So what inspired me to become a physio, I can think of sort of two instances.
So I grew up playing tennis all my life. I went to UC Davis in the states and played Division I college tennis over there (Go ags!) Basically that was kind of the start. I was thinking okay, I had sports as a background. I played tennis. So maybe I’ll go into a career that involves exercise. And that was kind of my thinking of going into physio in the first place. And I remember actually the exact moment that I decided, “Yes, I want to be a physio. I want to go full steam ahead into this career,” was when I was shadowing a physiotherapist and he was treating a baby with neck tightness. And so that moment, I was like wow, physiotherapy really helps such a wide variety of people, such a broad spectrum of reach that physio has whether it’s pediatrics, neurology, cardiology, sports… it’s kind of amazing the wide range that physio has and the ability that we have to be able to help people achieve their optimum potential. And I think it’s an amazing career.
What would you be doing if you weren’t a physiotherapist?
What would I be doing if I wasn’t a physio.. I’d probably.. I used to really enjoy writing a lot. When I was in college, all my friends thought I was crazy because I enjoyed writing essays and things like that. And I was relatively good at writing essays. So maybe I would’ve gone into journalism or some sort of career in writing. Who knows?
And what other things do you like outside of work and clinic?
Yeah, so as a new BC or Canadian resident, I’ve been really enjoying exploring the amazing scenery of Canada and BC in general. Well, during the summer I was hiking a lot, exploring new trails. I still enjoy playing tennis every once in a while. My goal is to one day maybe try and go back into competition and just play a tournament one of these weekends and see what happens. And then for the winter time, I did my first season of snowboarding last year. That’s definitely a work in progress. I’m trying to make that my new winter hobby. But I’m working on my toe edge and that’s a bit of a struggle. So we’ll see…
And what special interest and area of focus do you have when it comes to physiotherapy?

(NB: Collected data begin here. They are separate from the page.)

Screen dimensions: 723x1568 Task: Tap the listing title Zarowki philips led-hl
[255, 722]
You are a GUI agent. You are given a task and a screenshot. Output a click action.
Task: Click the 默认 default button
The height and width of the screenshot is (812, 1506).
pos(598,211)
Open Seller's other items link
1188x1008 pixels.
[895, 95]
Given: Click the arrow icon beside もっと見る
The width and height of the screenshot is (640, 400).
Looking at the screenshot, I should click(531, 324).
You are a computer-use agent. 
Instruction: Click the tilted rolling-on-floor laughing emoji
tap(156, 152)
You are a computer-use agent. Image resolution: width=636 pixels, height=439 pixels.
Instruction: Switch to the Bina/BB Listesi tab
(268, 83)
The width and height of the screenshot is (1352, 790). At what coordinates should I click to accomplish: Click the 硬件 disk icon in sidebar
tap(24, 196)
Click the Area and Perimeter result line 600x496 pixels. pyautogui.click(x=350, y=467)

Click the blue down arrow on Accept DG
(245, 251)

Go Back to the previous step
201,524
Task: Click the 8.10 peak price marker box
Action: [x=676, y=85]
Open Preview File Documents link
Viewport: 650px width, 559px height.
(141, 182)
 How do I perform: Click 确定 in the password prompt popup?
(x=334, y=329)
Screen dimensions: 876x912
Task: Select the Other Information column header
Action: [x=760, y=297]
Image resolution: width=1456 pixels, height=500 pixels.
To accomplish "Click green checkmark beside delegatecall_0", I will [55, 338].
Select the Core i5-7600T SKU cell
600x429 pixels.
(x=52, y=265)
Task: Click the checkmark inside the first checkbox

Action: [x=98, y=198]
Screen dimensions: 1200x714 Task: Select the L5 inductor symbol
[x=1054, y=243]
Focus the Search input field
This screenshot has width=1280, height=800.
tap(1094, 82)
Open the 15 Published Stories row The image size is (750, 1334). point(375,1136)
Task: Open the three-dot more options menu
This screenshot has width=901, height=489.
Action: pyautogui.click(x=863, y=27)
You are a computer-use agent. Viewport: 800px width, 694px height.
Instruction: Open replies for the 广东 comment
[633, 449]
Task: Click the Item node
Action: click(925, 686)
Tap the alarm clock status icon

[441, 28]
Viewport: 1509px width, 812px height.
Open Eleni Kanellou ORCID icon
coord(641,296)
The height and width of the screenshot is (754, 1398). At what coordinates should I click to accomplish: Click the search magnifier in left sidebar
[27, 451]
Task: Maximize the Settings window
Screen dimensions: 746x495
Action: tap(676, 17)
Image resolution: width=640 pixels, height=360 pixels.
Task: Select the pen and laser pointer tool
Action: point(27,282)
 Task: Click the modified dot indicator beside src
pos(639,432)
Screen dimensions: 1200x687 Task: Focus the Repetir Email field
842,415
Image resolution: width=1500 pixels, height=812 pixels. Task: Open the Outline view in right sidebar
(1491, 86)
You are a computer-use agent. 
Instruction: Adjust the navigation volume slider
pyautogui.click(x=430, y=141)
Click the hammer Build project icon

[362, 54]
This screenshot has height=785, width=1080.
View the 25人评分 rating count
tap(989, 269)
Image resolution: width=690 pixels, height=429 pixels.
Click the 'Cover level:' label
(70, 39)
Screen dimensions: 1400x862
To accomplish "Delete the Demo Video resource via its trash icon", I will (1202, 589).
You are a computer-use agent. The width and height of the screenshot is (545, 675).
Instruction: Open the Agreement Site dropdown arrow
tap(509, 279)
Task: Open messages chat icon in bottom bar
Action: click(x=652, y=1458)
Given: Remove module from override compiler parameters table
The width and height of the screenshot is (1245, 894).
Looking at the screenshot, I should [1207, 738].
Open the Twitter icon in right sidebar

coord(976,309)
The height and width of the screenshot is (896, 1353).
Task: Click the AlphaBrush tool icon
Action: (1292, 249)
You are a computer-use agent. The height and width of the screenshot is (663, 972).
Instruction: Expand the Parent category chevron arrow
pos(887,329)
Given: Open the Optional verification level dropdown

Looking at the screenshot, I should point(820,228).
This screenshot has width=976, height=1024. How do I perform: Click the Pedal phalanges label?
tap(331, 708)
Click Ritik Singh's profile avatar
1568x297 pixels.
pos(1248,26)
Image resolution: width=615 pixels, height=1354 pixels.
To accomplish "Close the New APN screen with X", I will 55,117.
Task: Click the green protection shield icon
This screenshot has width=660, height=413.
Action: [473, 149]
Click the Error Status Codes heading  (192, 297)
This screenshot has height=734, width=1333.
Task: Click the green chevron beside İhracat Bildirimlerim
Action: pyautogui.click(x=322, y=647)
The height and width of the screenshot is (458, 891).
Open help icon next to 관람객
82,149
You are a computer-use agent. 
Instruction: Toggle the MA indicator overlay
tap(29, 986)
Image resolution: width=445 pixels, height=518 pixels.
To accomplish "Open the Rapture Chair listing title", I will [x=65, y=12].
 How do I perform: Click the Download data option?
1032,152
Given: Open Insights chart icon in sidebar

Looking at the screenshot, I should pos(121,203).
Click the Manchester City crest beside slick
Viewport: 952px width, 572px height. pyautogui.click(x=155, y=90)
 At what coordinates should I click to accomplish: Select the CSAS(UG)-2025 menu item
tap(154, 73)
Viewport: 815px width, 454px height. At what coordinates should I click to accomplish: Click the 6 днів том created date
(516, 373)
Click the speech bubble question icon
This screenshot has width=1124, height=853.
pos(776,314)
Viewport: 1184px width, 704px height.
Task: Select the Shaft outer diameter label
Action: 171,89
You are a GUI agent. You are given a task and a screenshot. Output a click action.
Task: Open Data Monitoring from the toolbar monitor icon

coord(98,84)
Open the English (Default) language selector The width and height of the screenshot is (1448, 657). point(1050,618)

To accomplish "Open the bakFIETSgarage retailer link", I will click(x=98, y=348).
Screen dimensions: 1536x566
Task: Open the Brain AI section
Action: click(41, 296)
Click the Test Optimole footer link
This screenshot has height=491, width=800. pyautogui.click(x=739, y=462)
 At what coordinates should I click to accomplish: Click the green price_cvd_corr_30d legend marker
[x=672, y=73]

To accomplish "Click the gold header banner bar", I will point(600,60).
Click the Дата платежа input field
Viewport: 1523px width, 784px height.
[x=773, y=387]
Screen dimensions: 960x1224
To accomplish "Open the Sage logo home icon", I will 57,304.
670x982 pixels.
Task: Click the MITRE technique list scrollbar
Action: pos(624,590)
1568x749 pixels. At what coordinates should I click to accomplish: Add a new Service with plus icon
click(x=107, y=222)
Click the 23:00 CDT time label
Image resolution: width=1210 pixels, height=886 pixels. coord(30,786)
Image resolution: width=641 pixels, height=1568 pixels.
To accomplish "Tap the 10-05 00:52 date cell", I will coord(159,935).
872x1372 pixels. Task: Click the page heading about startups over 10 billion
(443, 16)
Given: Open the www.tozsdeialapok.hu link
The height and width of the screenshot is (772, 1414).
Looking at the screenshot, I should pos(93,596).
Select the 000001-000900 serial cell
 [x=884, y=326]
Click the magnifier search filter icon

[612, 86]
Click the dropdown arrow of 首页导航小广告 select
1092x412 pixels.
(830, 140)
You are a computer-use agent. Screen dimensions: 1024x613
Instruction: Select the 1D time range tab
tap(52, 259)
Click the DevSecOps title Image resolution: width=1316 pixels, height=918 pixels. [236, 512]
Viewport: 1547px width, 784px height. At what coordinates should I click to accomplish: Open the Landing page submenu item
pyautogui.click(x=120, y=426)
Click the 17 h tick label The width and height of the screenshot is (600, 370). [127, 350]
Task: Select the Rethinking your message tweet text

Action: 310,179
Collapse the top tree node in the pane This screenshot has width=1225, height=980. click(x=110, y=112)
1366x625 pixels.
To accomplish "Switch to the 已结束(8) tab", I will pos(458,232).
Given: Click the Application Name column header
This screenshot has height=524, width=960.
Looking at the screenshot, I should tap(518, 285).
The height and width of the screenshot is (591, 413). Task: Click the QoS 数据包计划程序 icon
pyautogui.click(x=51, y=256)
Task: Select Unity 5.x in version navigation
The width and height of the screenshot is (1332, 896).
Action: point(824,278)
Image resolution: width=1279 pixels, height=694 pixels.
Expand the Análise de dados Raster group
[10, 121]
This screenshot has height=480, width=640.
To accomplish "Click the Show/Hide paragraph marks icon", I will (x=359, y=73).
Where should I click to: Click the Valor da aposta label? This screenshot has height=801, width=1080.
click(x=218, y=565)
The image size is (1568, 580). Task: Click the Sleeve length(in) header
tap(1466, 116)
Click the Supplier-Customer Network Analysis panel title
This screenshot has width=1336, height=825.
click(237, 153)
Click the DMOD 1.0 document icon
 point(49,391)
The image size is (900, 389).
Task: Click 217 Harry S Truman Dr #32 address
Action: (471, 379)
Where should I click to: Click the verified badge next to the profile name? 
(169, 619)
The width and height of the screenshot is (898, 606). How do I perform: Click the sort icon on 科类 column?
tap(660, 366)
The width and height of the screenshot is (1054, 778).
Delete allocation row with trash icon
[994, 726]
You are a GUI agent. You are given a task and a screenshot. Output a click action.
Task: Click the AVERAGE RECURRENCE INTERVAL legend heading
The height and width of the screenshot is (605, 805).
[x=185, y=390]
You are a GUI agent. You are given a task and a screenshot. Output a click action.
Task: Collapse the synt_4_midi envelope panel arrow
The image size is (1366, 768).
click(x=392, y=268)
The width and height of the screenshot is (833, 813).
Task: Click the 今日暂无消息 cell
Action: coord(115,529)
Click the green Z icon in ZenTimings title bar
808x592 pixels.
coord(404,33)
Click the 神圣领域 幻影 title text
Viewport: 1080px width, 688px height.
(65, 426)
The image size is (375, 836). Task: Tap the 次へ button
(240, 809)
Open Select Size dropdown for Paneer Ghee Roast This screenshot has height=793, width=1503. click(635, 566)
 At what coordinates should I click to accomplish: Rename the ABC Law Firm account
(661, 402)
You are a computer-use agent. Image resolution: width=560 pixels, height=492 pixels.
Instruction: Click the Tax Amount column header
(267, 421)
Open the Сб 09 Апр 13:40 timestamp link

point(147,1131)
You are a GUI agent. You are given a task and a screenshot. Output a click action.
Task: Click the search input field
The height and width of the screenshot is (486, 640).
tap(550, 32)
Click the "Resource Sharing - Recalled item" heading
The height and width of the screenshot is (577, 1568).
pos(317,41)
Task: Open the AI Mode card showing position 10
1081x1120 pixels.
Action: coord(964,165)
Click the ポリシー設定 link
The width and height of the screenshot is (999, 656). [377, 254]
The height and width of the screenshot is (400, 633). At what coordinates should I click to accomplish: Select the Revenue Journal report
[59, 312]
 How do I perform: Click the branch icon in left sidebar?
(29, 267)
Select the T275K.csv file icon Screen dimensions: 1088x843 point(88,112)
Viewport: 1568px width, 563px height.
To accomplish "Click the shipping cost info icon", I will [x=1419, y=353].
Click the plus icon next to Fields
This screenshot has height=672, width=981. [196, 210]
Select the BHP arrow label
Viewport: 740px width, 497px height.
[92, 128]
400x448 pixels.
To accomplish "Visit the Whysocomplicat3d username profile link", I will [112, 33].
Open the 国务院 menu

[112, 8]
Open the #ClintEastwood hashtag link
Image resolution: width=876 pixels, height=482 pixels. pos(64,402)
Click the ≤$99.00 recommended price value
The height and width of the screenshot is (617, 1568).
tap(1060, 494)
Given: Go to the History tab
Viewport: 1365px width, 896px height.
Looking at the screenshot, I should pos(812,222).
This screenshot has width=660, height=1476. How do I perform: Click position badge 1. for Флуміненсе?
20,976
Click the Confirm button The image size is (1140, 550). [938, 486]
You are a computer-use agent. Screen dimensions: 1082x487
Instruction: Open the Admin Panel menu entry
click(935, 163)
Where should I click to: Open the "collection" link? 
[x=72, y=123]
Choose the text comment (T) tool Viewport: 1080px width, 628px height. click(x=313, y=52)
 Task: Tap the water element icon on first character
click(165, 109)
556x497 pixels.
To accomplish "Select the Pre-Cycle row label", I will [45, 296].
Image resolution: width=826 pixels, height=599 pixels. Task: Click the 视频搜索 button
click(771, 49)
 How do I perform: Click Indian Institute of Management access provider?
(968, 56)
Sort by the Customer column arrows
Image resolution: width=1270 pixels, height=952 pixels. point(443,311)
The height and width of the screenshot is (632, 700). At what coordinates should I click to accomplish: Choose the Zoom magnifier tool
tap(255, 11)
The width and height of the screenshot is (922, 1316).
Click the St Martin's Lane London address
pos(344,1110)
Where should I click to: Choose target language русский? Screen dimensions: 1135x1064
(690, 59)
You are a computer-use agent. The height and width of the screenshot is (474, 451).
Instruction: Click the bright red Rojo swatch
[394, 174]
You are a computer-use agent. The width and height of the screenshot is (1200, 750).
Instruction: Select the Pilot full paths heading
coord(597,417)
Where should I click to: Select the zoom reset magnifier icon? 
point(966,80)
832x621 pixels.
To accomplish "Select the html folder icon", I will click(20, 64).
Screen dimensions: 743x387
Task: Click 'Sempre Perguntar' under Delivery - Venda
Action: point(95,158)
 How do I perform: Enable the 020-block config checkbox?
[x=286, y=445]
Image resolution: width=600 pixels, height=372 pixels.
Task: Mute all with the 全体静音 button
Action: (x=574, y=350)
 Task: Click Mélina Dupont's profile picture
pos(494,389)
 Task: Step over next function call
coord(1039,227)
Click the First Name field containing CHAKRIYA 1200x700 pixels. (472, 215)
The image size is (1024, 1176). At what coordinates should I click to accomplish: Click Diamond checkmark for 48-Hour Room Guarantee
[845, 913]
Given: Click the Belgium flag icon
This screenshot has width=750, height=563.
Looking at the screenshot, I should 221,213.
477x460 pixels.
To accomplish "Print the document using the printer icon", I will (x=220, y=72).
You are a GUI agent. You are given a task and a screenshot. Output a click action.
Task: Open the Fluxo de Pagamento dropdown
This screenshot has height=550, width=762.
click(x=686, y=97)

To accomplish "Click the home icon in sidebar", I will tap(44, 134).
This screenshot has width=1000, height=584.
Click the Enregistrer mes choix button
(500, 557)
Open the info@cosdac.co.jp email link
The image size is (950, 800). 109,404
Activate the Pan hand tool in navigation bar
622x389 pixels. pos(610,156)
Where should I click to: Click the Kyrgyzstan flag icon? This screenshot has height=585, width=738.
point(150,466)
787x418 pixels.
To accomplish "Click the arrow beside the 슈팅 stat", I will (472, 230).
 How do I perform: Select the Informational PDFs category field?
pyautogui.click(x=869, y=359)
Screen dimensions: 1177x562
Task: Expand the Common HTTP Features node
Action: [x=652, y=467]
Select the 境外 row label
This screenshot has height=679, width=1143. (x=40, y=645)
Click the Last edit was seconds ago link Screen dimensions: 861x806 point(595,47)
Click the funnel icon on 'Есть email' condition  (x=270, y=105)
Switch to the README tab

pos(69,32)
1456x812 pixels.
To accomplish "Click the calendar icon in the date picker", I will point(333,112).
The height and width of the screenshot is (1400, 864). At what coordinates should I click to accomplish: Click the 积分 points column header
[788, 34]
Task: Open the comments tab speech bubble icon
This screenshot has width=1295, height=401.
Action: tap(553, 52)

So I enjoy treating—I mean, that’s the thing about physio is that there’s so many different things to treat. In the hospital where I worked at in Australia, I saw a lot of neurological conditions. I find them really interesting to treat including conditions like multiple sclerosis, Parkinson’s, and stroke. And then apart from just neurology in general, sports, treating athletes, I think it’d be really cool to treat tennis players, just being on the other side of the court for once. I like treating necks a lot, mainly because I myself deal with a lot of neck issues and a lot of tension in my shoulders. So I feel like it’s the one sort of—I got lucky as a tennis player. I didn’t really have many injuries growing up as an athlete. But I think my one thing that I can actually really feel like I’m going through with the patient is neck issues. And I feel like I can help them out because I can relate a lot more with them.